**Directions**
From the text on Brahmagupta's formula, list every section heading that appears below the main title.

**Text shown**
************

# Brahmagupta's Formula

## Theorem

The area of a cyclic quadrilateral with sides of lengths $a, b, c, d$ is:

$\sqrt{\left({s - a}\right) \left({s - b}\right) \left({s - c}\right) \left({s - d}\right)}$

where $s$ is the semiperimeter:

$s = \dfrac{a + b + c + d} 2$

### Corollary

The area of a cyclic quadrilateral with sides of lengths $a, b, c, d$ is:

$\dfrac{\sqrt{\left({a^2 + b^2 + c^2 + d^2}\right)^2 + 8 a b c d - 2 \left({a^4 + b^4 + c^4 + d^4}\right)}} 4$

## Proof

Let $ABCD$ be a cyclic quadrilateral with sides $a, b, c, d$.

Area of $ABCD$ = Area of $\triangle ABC$ + Area of $\triangle ADC$

 $\displaystyle \triangle ABC$ $=$ $\displaystyle \frac 1 2 ab \sin \angle ABC$ $\displaystyle \triangle ADC$ $=$ $\displaystyle \frac 1 2 cd \sin \angle ADC$

From Opposite Angles of Cyclic Quadrilateral sum to Two Right Angles, $\angle ABC + \angle ADC$ equals two right angles, that is, are supplementary.

************

**Supplied information**
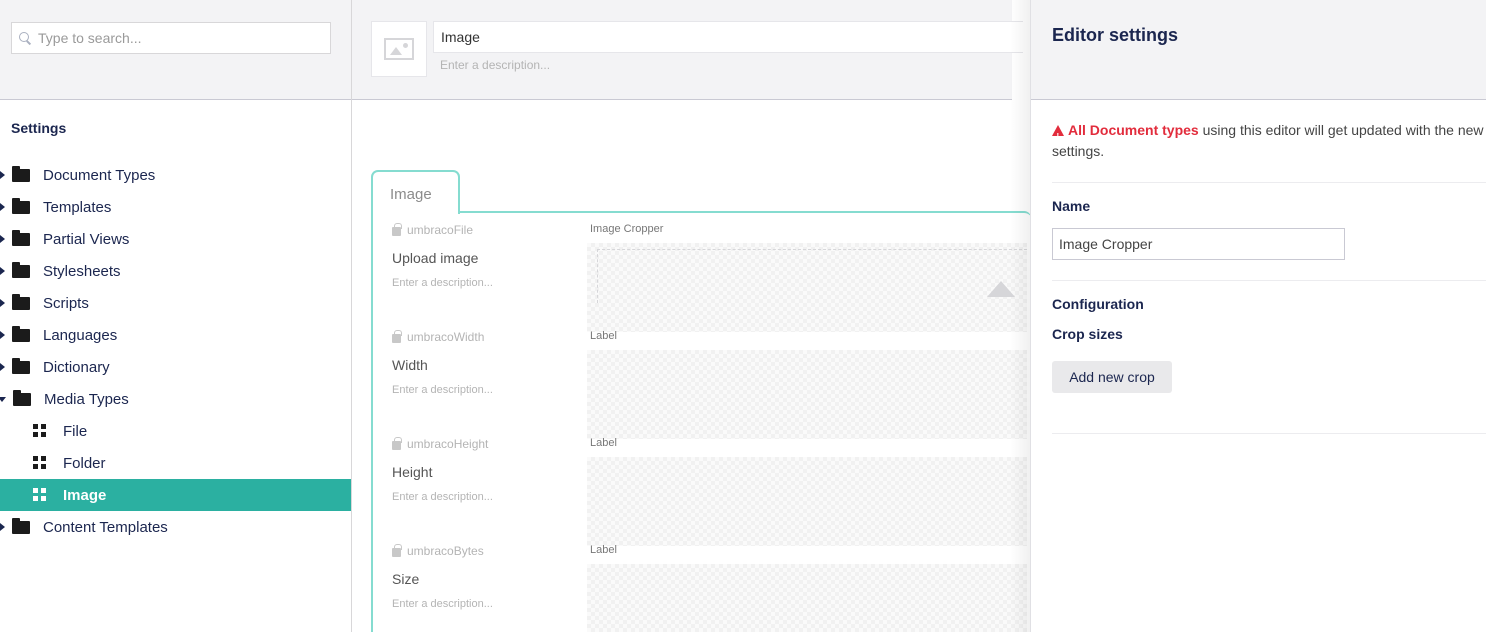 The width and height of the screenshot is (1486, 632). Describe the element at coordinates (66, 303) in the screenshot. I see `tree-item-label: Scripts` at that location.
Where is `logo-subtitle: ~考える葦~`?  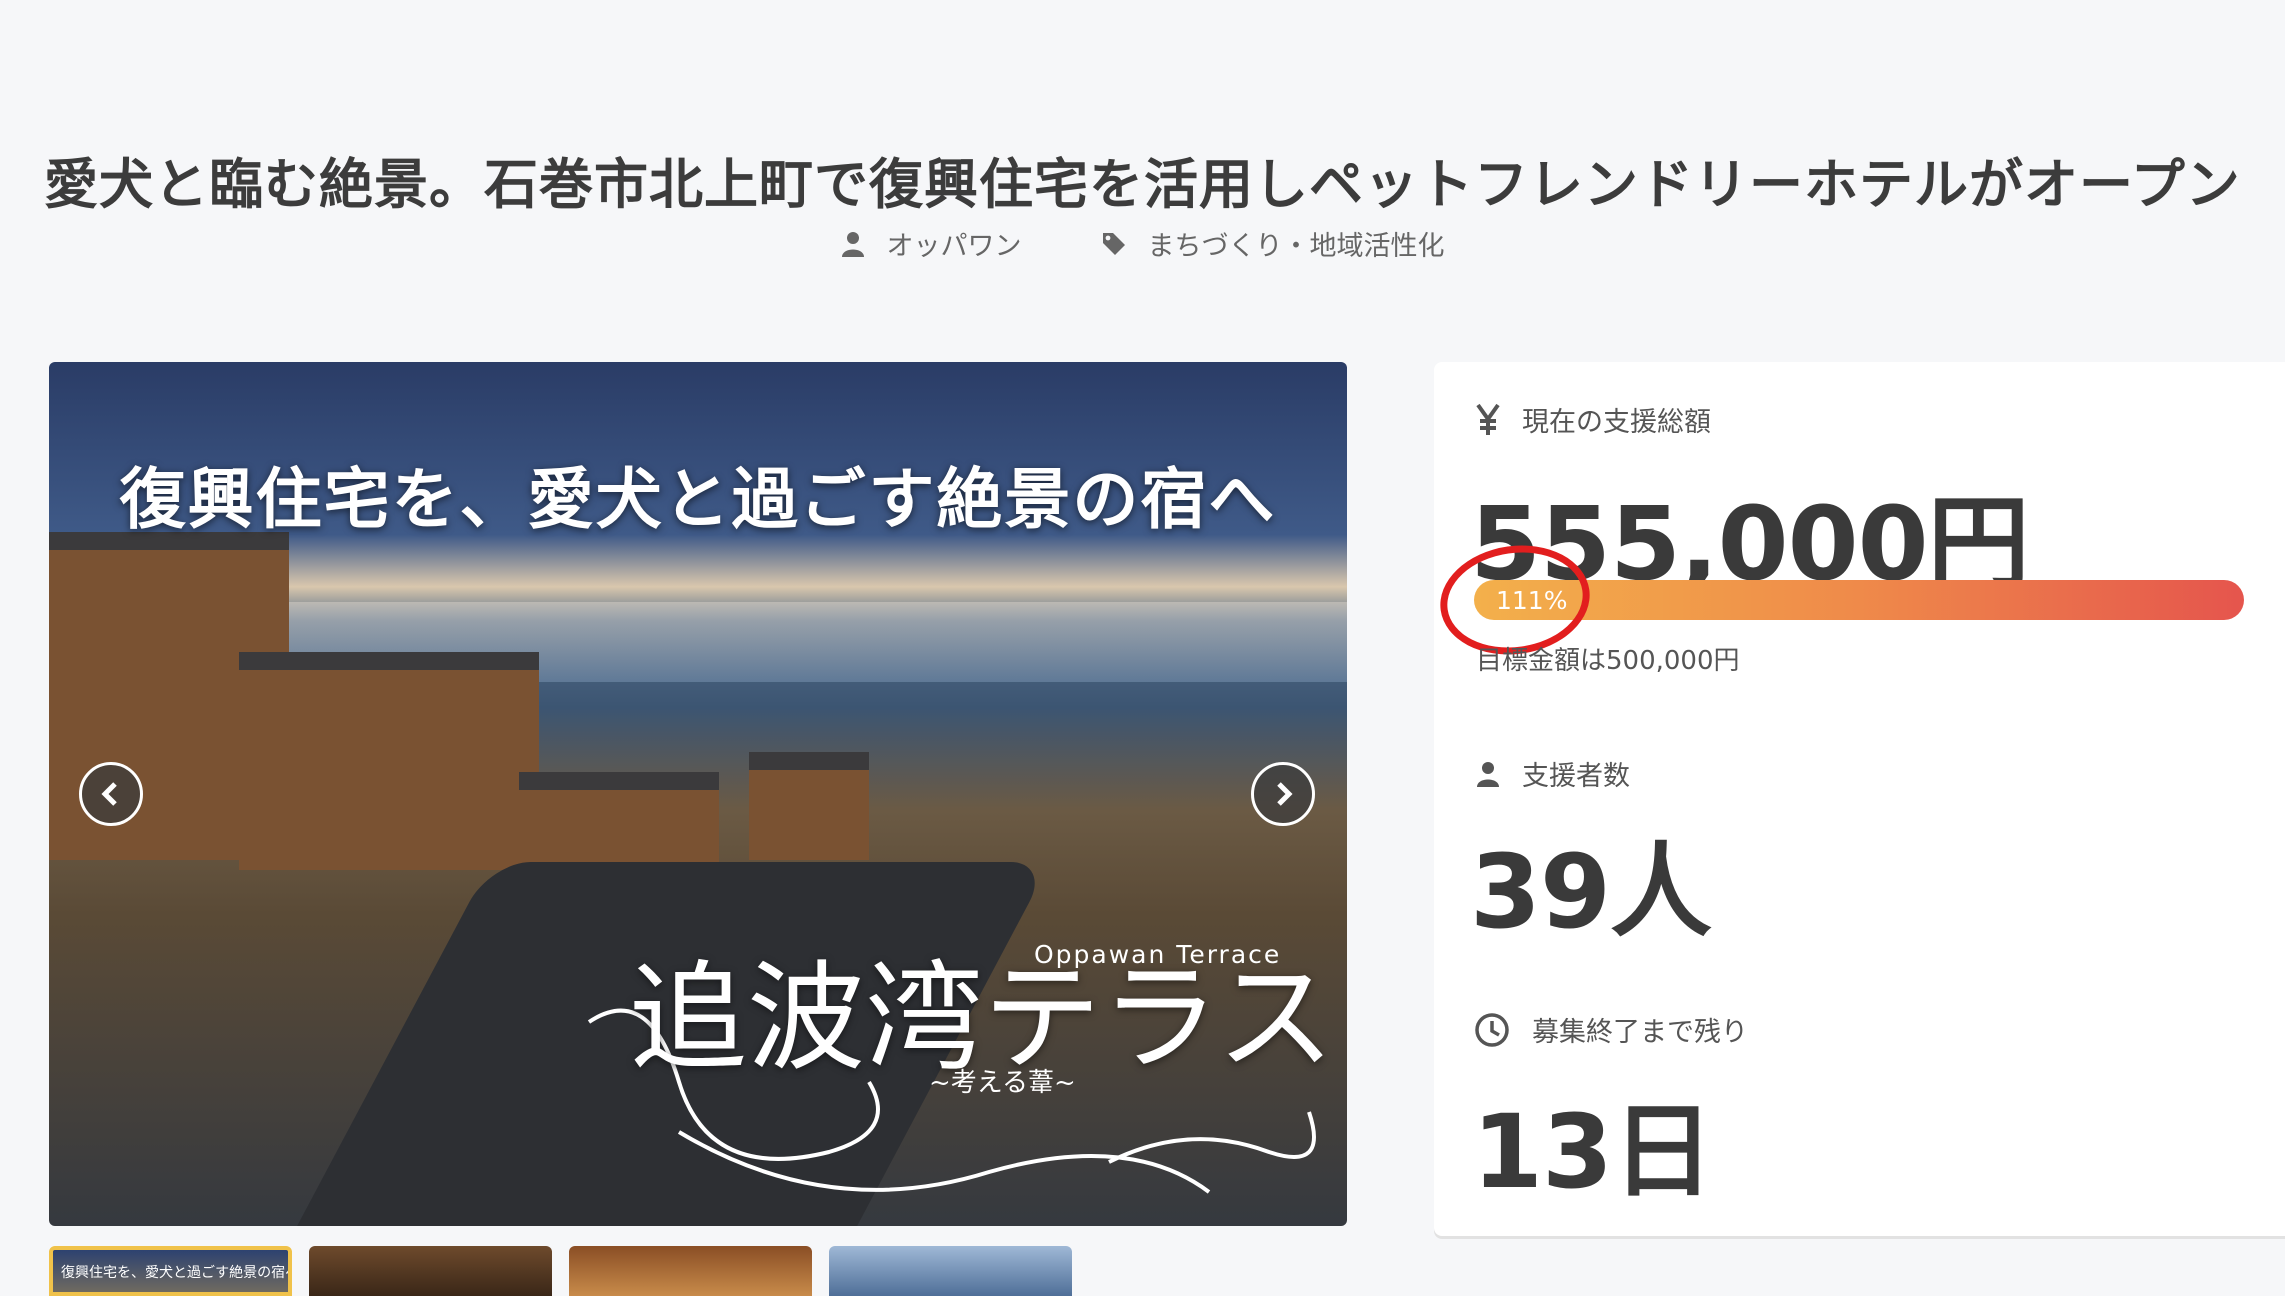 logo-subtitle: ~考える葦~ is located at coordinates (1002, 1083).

************

**Solution below**
Theorem
Corollary
Proof